- **Assignment**: What you give back should be exactly the opening lines of the data, ending with the line that contains "The height and" and including it.

- **Data for this exercise**:
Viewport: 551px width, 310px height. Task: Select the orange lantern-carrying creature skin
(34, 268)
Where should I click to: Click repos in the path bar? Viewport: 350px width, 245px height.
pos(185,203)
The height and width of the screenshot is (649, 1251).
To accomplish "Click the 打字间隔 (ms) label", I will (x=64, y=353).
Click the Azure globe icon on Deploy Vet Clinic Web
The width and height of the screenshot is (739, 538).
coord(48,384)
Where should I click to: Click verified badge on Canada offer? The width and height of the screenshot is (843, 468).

- **Task answer**:
Viewport: 551px width, 310px height. Task: Select the orange lantern-carrying creature skin
(34, 268)
Where should I click to: Click repos in the path bar? Viewport: 350px width, 245px height.
pos(185,203)
The height and width of the screenshot is (649, 1251).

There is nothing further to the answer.